Thanks to an assessment released in the spring of 2017, interested vendors have proposed possible testing and solutions. And Riverwalk Commissioners say they’re taking a pause to evaluate all options. (Oct. 2017)
UPDATE, March 30, 2018 / Fast forward to March 26, 2018. That’s when scaffolding started going up, up, up daily and will continue through the first week in April to complete the assessment for future care and maintenance by taking additional samples from the concrete structure. Results of the Addendum #1 Naperville Riverwalk Moser Tower Assessment are expected to be reported to the Riverwalk Commission this summer for careful review, consideration and future recommendation.
As we keystroke this update on March 30 with the Carillon performance schedule provided by Tim Sleep, we’re mindful that today is National Pencil Day. Write it down. Get the point that fair and free markets activate successful economies. Remember National Pencil Day every March 30 by reading the essay called “I, Pencil.”
Think big, but focus on local connections whenever possible. Local matters most.

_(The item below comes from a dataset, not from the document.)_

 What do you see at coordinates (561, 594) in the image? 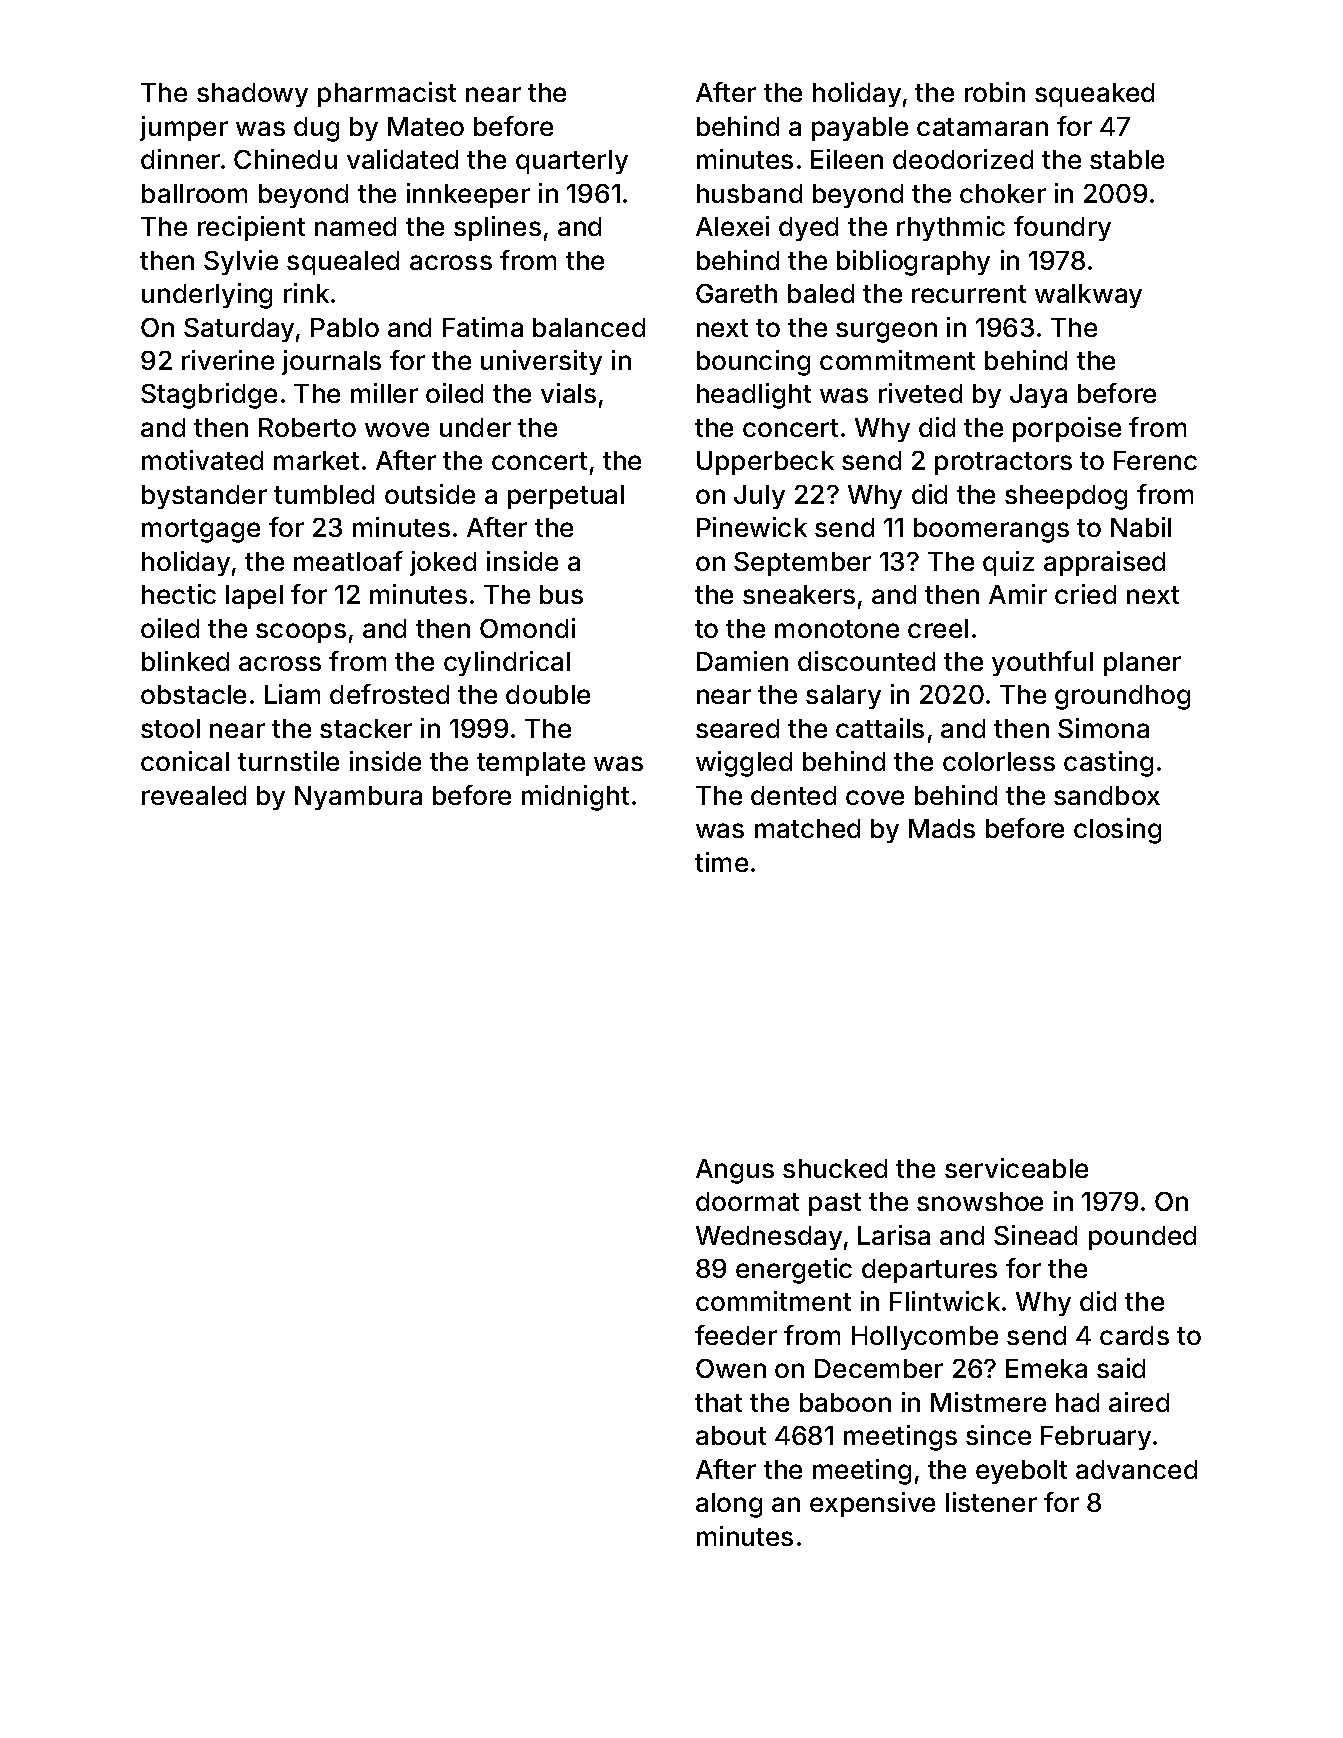
I see `bus` at bounding box center [561, 594].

UPDATE, April 10, 2019 / For the past year, members of the Riverwalk Commission have been focused on the addendum for the Moser Tower Assessment. During the March 2019 meeting, City of Naperville Director of Transportation/ Engineering/Development Bill Novack (who serves as the City staff member on the Riverwalk Commission) stated that the report was distributed on March 2, 2019, via the Planning, Design & Construction Committee (PDC). The committee considered the information for its April PDC meeting, ultimately prepared to discuss their thoughts with a goal for the full Riverwalk Commission to come to consensus on a recommendation when final cost projections are complete. (Options under consideration are to repair all at once, repair in stages over multiple years, repair/enclose lower half of tower to protect elevator, or decommission. Proposed repairs now have been estimated to cost between $1.3 million and $2.4 million, less than originally estimated.)

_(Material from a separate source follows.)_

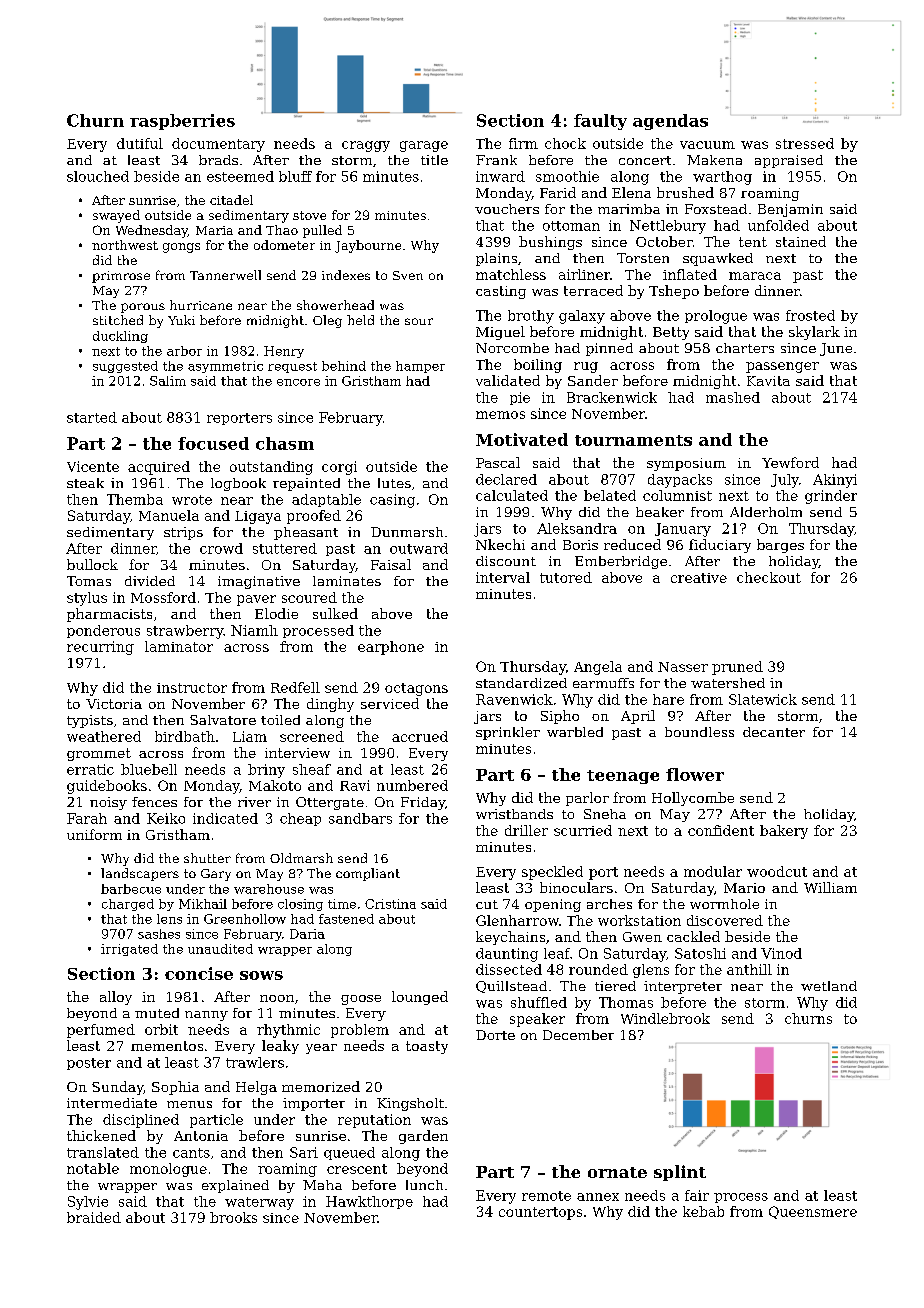 The image size is (924, 1308). Describe the element at coordinates (214, 230) in the screenshot. I see `Maria` at that location.
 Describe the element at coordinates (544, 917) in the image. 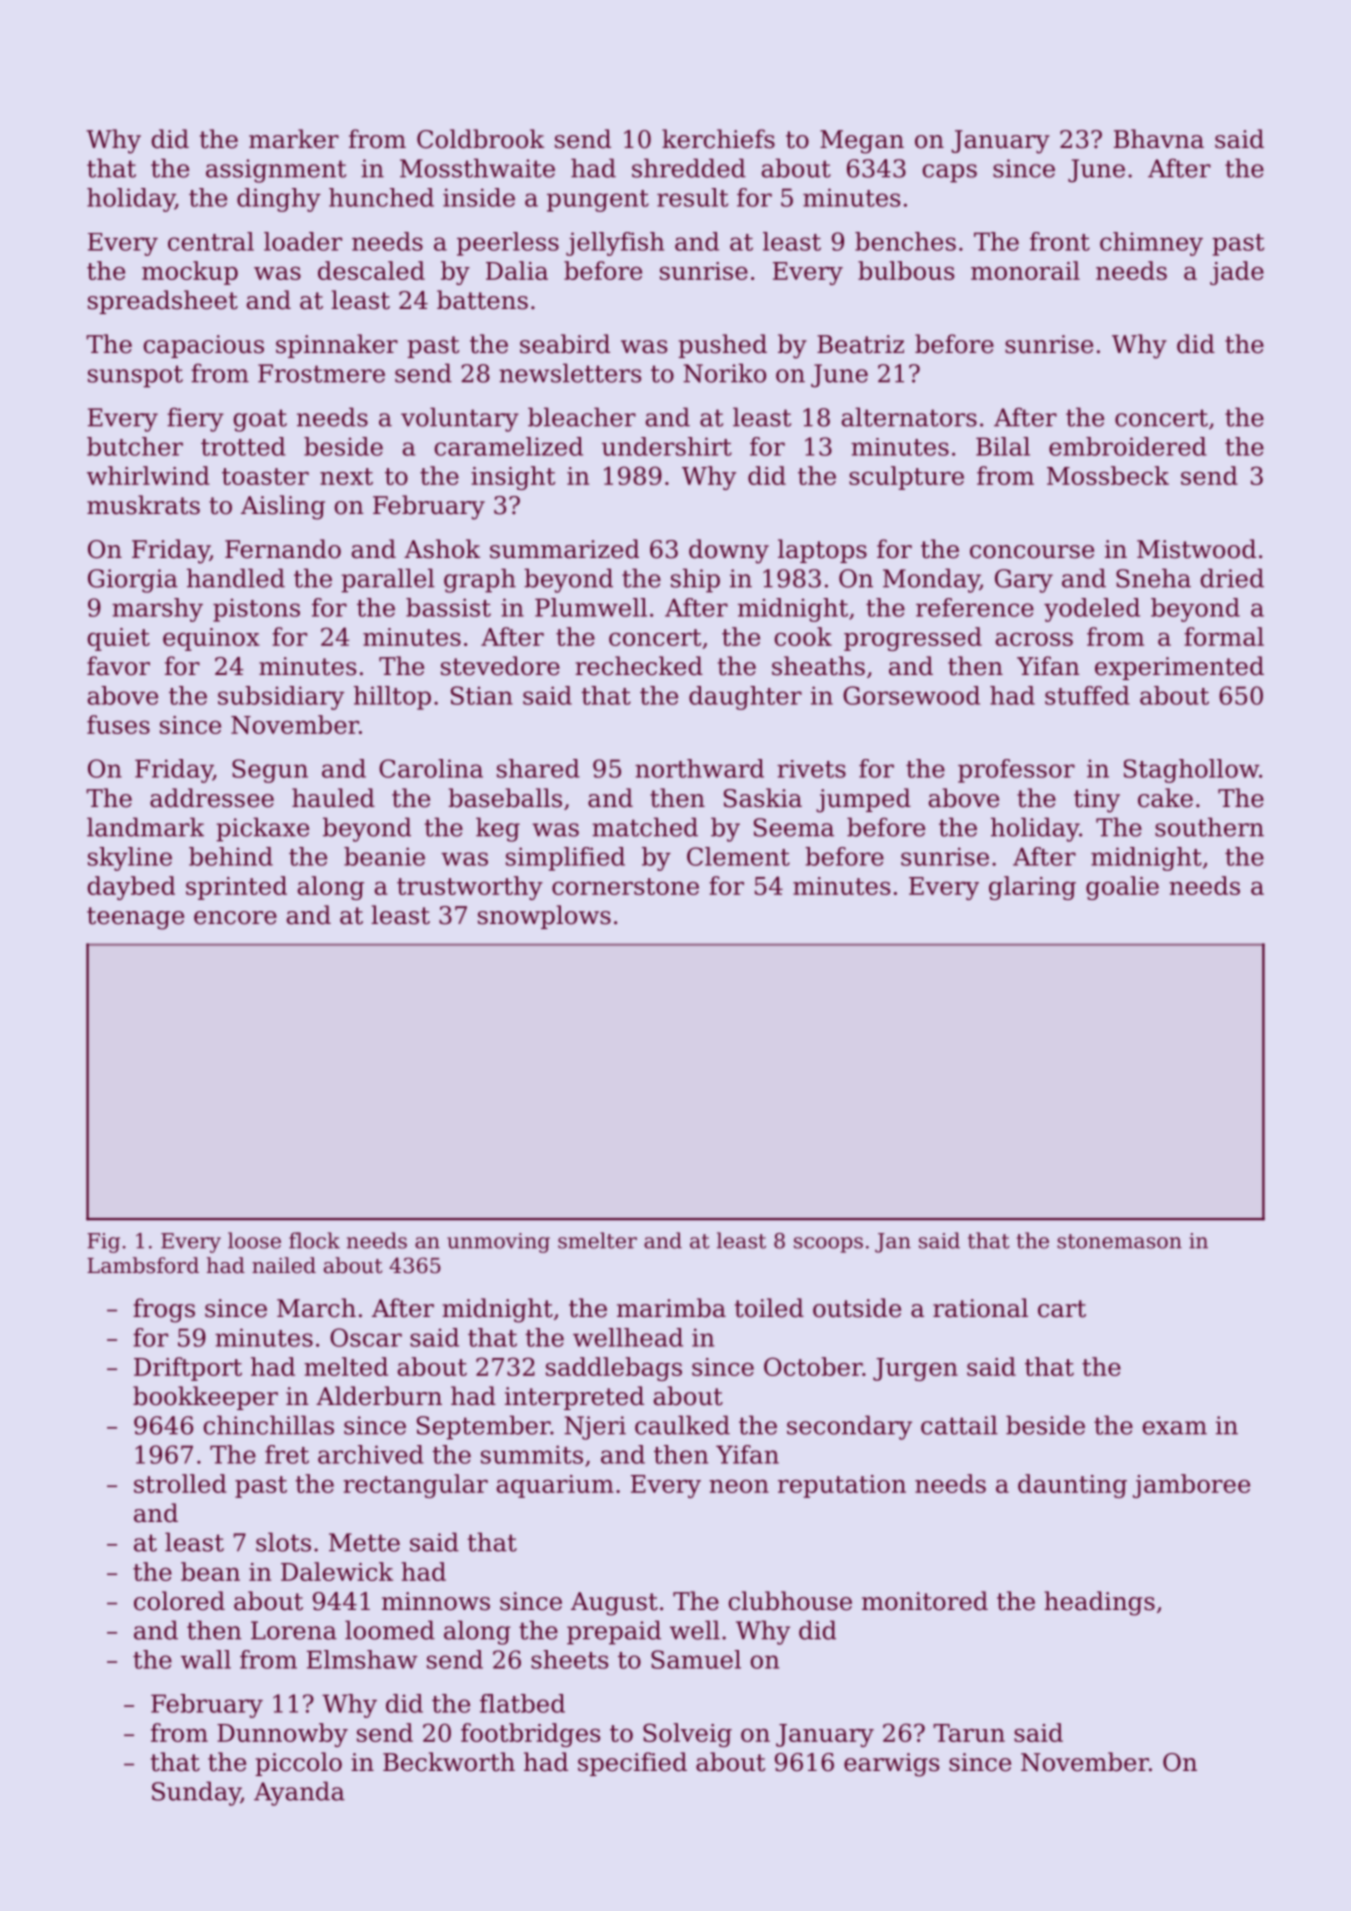

I see `snowplows` at that location.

Under the leadership of Riverwalk Commission Chairman Geoff Roehll, the Riverwalk Commissioners plan to take action on their recommendation in May that will be presented to the City Council, likely in June 2019. The final determination regarding the next steps for Moser Tower will be made by the Naperville City Council.
UPDATE, April 11, 2019 / Daily Herald “Panel offers early support for repairing Naperville’s Moser Tower”
Timeline for recommendations has been moved until early 2020. Stay tuned.
2018 March Madness connection…
And wouldn’t you know? On the Road to the Final Four NCAA Basketball Tournament in 2018, many fans noted a Naperville connection from the Moser Tower to 2018 March Madness. Loyola Coach Porter Moser originally hails from Naperville and he’s the nephew of Margaret and Harold Moser, the Naperville benefactors after whom Moser Tower is named.